[Given records]
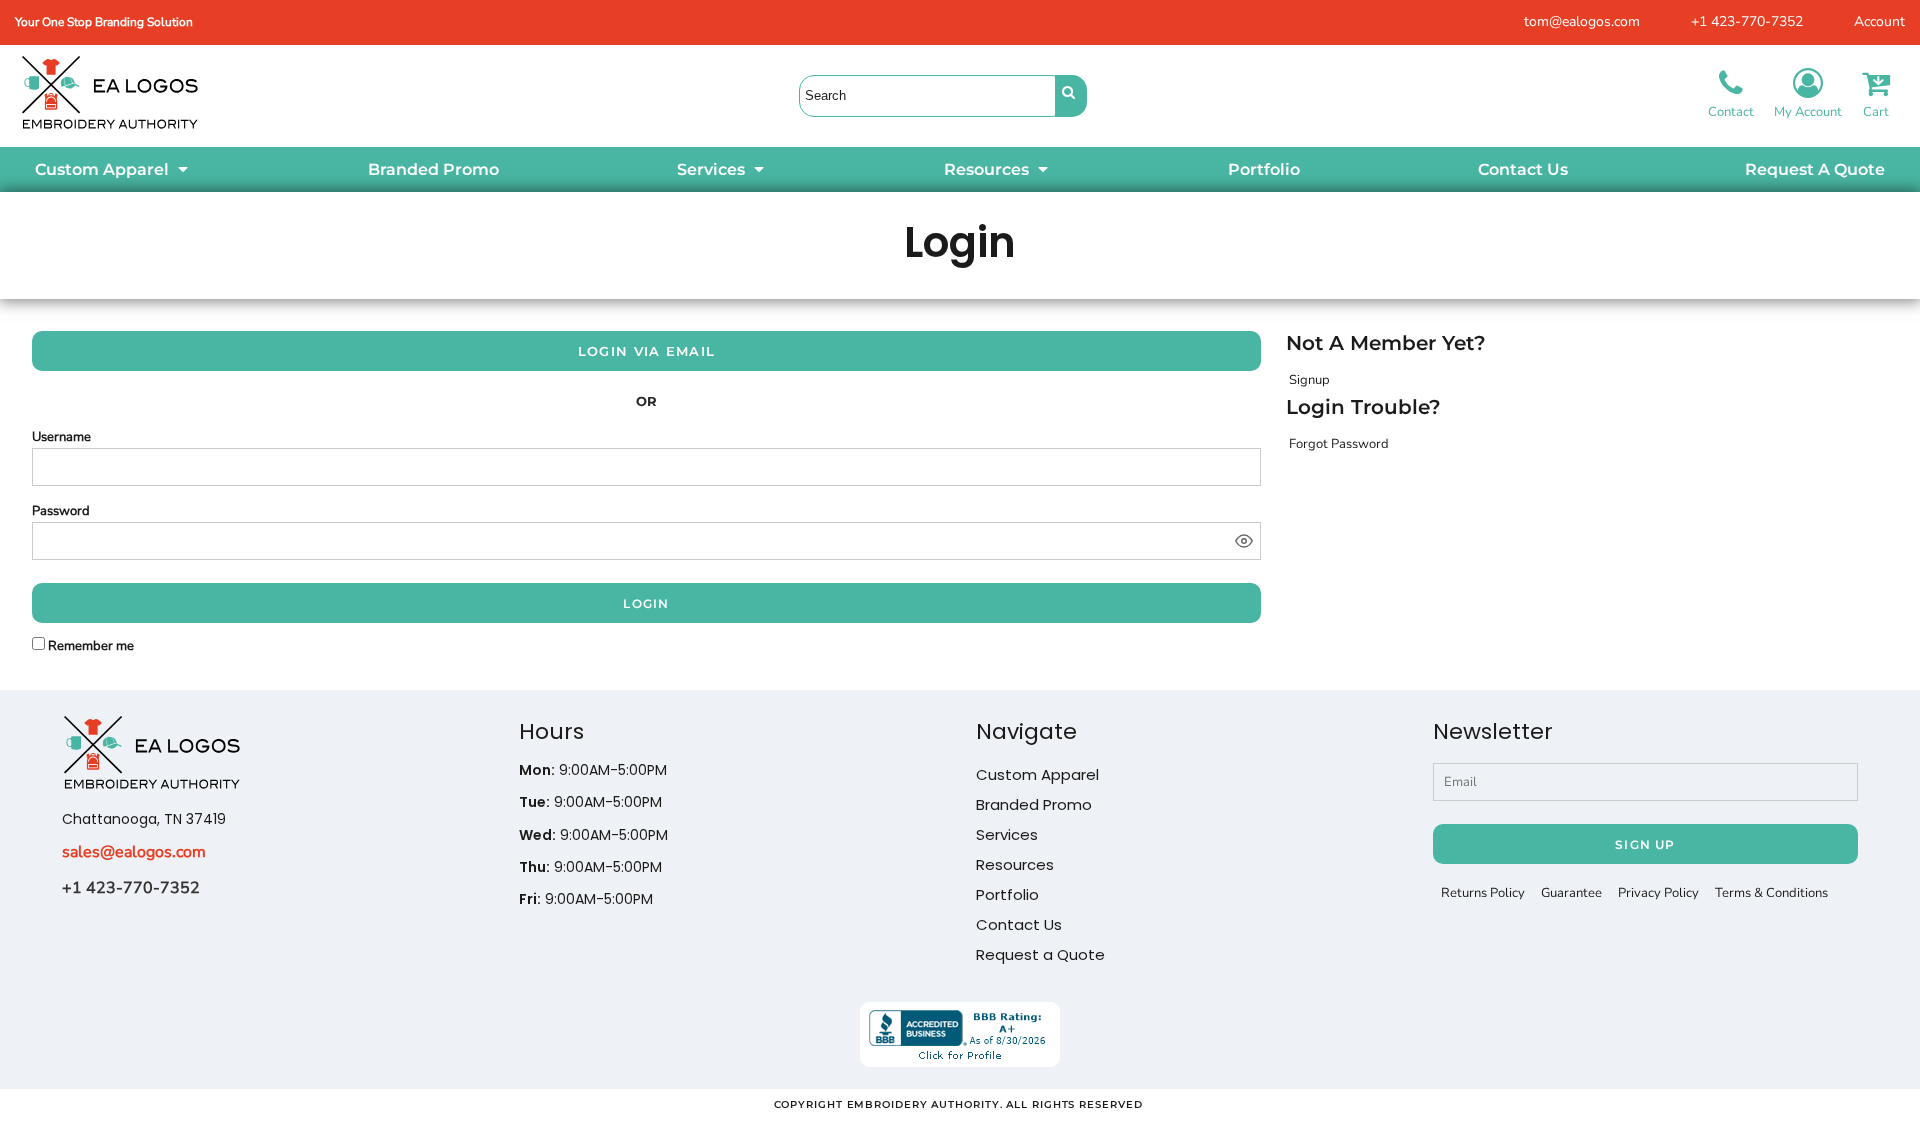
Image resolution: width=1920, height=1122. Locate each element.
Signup (1309, 380)
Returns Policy (1483, 893)
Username (61, 437)
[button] (113, 169)
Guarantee (1571, 893)
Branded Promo (1034, 804)
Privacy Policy (1658, 893)
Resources (1015, 864)
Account (1879, 21)
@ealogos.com (153, 852)
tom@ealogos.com (1582, 21)
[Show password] (1244, 541)
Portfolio (1007, 894)
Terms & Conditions (1771, 893)
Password (61, 511)
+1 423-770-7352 (1747, 21)
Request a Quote (1040, 954)
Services (1007, 834)
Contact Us (1019, 924)
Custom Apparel (1037, 774)
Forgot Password (1339, 444)
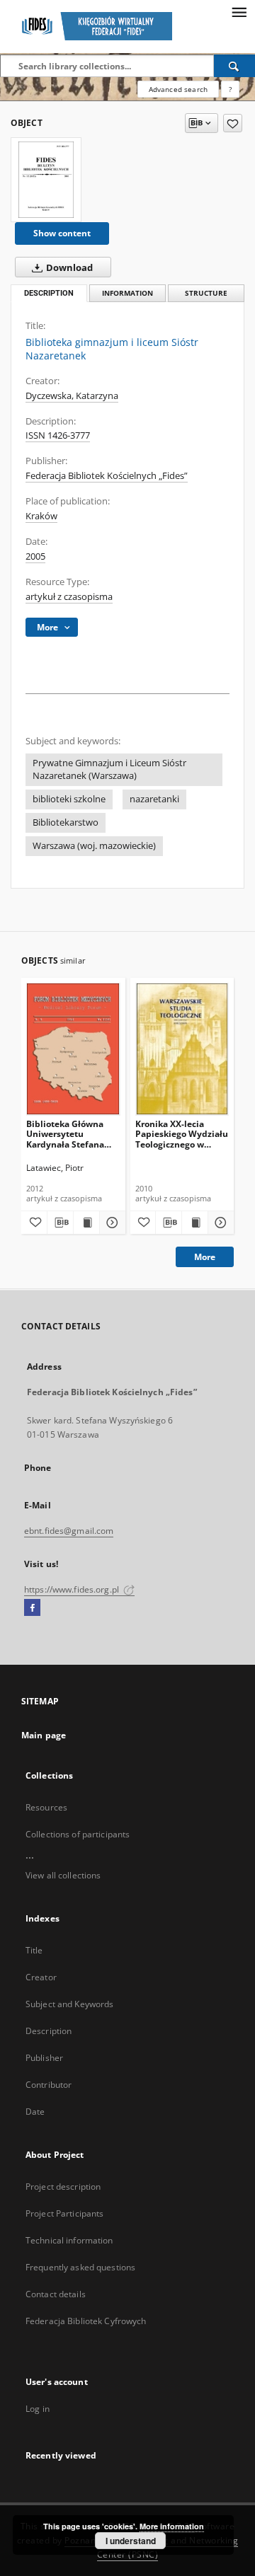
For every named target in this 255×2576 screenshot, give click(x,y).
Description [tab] (49, 293)
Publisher (44, 2058)
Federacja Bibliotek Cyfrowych (86, 2321)
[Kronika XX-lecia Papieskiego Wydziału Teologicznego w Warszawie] (182, 1048)
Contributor (49, 2085)
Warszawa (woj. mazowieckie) (94, 846)
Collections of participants (78, 1834)
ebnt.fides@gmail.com (68, 1531)
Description (49, 2031)
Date (35, 2112)
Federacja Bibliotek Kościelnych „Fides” (107, 476)
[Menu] (238, 11)
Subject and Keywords (69, 2004)
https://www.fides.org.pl (72, 1589)
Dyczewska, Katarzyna (72, 396)
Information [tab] (127, 293)
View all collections (63, 1875)
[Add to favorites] (232, 123)
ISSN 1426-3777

[Exercise objective] Using the records above, set down exactly the lines from the one with "ebnt.fides@gmail.com (68, 1531)" through the one with "Dyczewska, Katarzyna (72, 396)", inclusive, and nothing more.

[Result below]
ebnt.fides@gmail.com (68, 1531)
Description (49, 2031)
Date (35, 2112)
Federacja Bibliotek Kościelnych „Fides” (107, 476)
[Menu] (238, 11)
Subject and Keywords (69, 2004)
https://www.fides.org.pl (72, 1589)
Dyczewska, Katarzyna (72, 396)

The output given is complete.